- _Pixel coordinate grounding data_
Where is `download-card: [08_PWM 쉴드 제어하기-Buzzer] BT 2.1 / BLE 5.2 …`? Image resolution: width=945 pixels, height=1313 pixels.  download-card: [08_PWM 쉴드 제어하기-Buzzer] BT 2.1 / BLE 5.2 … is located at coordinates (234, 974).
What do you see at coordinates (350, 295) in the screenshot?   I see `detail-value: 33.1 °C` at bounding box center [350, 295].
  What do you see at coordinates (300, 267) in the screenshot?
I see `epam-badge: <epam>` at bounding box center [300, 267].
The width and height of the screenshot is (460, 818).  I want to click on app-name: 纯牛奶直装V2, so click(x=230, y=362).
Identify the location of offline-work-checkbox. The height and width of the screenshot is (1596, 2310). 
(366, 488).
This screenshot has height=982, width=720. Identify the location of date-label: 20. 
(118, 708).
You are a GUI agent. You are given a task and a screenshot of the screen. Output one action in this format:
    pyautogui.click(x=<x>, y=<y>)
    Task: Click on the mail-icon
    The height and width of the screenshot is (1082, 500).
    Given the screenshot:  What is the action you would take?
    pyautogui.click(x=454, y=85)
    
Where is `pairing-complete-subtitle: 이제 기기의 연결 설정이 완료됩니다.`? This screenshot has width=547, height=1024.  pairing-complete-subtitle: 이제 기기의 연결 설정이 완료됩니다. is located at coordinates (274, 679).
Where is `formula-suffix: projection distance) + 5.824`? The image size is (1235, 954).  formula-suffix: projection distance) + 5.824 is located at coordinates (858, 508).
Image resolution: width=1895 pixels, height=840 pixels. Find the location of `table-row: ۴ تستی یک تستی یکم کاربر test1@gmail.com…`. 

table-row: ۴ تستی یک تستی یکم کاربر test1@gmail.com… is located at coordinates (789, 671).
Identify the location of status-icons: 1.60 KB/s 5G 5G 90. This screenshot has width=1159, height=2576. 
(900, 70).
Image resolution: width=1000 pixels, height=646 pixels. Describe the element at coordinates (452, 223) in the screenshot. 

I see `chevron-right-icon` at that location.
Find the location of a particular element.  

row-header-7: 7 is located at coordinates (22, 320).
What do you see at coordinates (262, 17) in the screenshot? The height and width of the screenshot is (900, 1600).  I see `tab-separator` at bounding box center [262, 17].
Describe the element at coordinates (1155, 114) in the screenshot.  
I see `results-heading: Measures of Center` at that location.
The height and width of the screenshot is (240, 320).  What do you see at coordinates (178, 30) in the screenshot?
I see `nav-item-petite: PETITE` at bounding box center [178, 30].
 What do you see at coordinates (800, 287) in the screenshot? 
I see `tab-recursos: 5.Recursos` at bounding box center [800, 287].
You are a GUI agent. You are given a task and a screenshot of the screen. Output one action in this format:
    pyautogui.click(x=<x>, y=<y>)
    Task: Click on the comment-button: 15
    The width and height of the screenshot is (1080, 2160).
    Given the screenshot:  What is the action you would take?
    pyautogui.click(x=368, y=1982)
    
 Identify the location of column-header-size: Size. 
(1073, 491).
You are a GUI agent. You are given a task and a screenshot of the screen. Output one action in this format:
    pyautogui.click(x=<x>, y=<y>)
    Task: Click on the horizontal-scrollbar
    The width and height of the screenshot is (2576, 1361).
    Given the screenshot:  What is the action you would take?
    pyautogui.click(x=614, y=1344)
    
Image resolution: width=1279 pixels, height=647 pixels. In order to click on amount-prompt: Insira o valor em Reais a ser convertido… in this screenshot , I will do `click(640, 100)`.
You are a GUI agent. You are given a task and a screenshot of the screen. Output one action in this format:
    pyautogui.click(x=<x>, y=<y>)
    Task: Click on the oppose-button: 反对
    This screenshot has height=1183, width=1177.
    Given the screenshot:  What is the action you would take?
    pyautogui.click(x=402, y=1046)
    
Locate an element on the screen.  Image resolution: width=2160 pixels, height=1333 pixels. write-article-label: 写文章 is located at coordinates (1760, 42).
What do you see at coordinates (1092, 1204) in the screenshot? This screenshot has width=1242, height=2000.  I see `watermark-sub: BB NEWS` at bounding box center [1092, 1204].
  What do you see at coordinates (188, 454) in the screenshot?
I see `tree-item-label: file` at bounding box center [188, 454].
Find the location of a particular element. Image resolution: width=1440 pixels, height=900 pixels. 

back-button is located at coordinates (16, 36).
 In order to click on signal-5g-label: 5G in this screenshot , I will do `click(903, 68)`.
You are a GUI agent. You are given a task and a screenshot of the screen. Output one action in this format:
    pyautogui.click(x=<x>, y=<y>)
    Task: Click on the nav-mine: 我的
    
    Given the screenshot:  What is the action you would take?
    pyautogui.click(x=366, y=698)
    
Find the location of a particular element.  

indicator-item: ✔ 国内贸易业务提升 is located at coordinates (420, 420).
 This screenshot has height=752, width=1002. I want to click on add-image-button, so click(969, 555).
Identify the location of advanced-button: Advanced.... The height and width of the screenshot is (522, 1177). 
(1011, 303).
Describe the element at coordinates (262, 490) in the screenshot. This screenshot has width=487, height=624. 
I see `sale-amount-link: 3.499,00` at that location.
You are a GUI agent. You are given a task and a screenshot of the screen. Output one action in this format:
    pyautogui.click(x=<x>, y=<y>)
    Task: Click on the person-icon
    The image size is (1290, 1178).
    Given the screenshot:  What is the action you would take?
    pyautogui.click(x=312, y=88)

- _Prompt_
Could you copy every one of the items above verbatim, character for character?

- _Answer box_
Where is `download-card: [08_PWM 쉴드 제어하기-Buzzer] BT 2.1 / BLE 5.2 …`? Image resolution: width=945 pixels, height=1313 pixels.  download-card: [08_PWM 쉴드 제어하기-Buzzer] BT 2.1 / BLE 5.2 … is located at coordinates (234, 974).
What do you see at coordinates (350, 295) in the screenshot?   I see `detail-value: 33.1 °C` at bounding box center [350, 295].
  What do you see at coordinates (300, 267) in the screenshot?
I see `epam-badge: <epam>` at bounding box center [300, 267].
The width and height of the screenshot is (460, 818).  I want to click on app-name: 纯牛奶直装V2, so click(x=230, y=362).
Identify the location of offline-work-checkbox. The height and width of the screenshot is (1596, 2310). 
(366, 488).
This screenshot has height=982, width=720. Identify the location of date-label: 20. 
(118, 708).
You are a GUI agent. You are given a task and a screenshot of the screen. Output one action in this format:
    pyautogui.click(x=<x>, y=<y>)
    Task: Click on the mail-icon
    The height and width of the screenshot is (1082, 500).
    Given the screenshot:  What is the action you would take?
    pyautogui.click(x=454, y=85)
    
Where is `pairing-complete-subtitle: 이제 기기의 연결 설정이 완료됩니다.`? This screenshot has width=547, height=1024.  pairing-complete-subtitle: 이제 기기의 연결 설정이 완료됩니다. is located at coordinates (274, 679).
Where is `formula-suffix: projection distance) + 5.824`? The image size is (1235, 954).  formula-suffix: projection distance) + 5.824 is located at coordinates (858, 508).
Image resolution: width=1895 pixels, height=840 pixels. Find the location of `table-row: ۴ تستی یک تستی یکم کاربر test1@gmail.com…`. 

table-row: ۴ تستی یک تستی یکم کاربر test1@gmail.com… is located at coordinates (789, 671).
Identify the location of status-icons: 1.60 KB/s 5G 5G 90. This screenshot has width=1159, height=2576. 
(900, 70).
Image resolution: width=1000 pixels, height=646 pixels. Describe the element at coordinates (452, 223) in the screenshot. 

I see `chevron-right-icon` at that location.
Find the location of a particular element.  

row-header-7: 7 is located at coordinates (22, 320).
What do you see at coordinates (262, 17) in the screenshot? The height and width of the screenshot is (900, 1600).  I see `tab-separator` at bounding box center [262, 17].
Describe the element at coordinates (1155, 114) in the screenshot.  
I see `results-heading: Measures of Center` at that location.
The height and width of the screenshot is (240, 320).  What do you see at coordinates (178, 30) in the screenshot?
I see `nav-item-petite: PETITE` at bounding box center [178, 30].
 What do you see at coordinates (800, 287) in the screenshot? 
I see `tab-recursos: 5.Recursos` at bounding box center [800, 287].
You are a GUI agent. You are given a task and a screenshot of the screen. Output one action in this format:
    pyautogui.click(x=<x>, y=<y>)
    Task: Click on the comment-button: 15
    The width and height of the screenshot is (1080, 2160).
    Given the screenshot:  What is the action you would take?
    pyautogui.click(x=368, y=1982)
    
 Identify the location of column-header-size: Size. 
(1073, 491).
You are a GUI agent. You are given a task and a screenshot of the screen. Output one action in this format:
    pyautogui.click(x=<x>, y=<y>)
    Task: Click on the horizontal-scrollbar
    The width and height of the screenshot is (2576, 1361).
    Given the screenshot:  What is the action you would take?
    pyautogui.click(x=614, y=1344)
    
Image resolution: width=1279 pixels, height=647 pixels. In order to click on amount-prompt: Insira o valor em Reais a ser convertido… in this screenshot , I will do `click(640, 100)`.
You are a GUI agent. You are given a task and a screenshot of the screen. Output one action in this format:
    pyautogui.click(x=<x>, y=<y>)
    Task: Click on the oppose-button: 反对
    This screenshot has height=1183, width=1177.
    Given the screenshot:  What is the action you would take?
    pyautogui.click(x=402, y=1046)
    
Locate an element on the screen.  Image resolution: width=2160 pixels, height=1333 pixels. write-article-label: 写文章 is located at coordinates (1760, 42).
What do you see at coordinates (1092, 1204) in the screenshot? This screenshot has width=1242, height=2000.  I see `watermark-sub: BB NEWS` at bounding box center [1092, 1204].
  What do you see at coordinates (188, 454) in the screenshot?
I see `tree-item-label: file` at bounding box center [188, 454].
Find the location of a particular element. Image resolution: width=1440 pixels, height=900 pixels. 

back-button is located at coordinates (16, 36).
 In order to click on signal-5g-label: 5G in this screenshot , I will do `click(903, 68)`.
You are a GUI agent. You are given a task and a screenshot of the screen. Output one action in this format:
    pyautogui.click(x=<x>, y=<y>)
    Task: Click on the nav-mine: 我的
    
    Given the screenshot:  What is the action you would take?
    pyautogui.click(x=366, y=698)
    
Find the location of a particular element.  

indicator-item: ✔ 国内贸易业务提升 is located at coordinates (420, 420).
 This screenshot has height=752, width=1002. I want to click on add-image-button, so click(969, 555).
Identify the location of advanced-button: Advanced.... The height and width of the screenshot is (522, 1177). 
(1011, 303).
Describe the element at coordinates (262, 490) in the screenshot. This screenshot has width=487, height=624. 
I see `sale-amount-link: 3.499,00` at that location.
You are a GUI agent. You are given a task and a screenshot of the screen. Output one action in this format:
    pyautogui.click(x=<x>, y=<y>)
    Task: Click on the person-icon
    The image size is (1290, 1178).
    Given the screenshot:  What is the action you would take?
    pyautogui.click(x=312, y=88)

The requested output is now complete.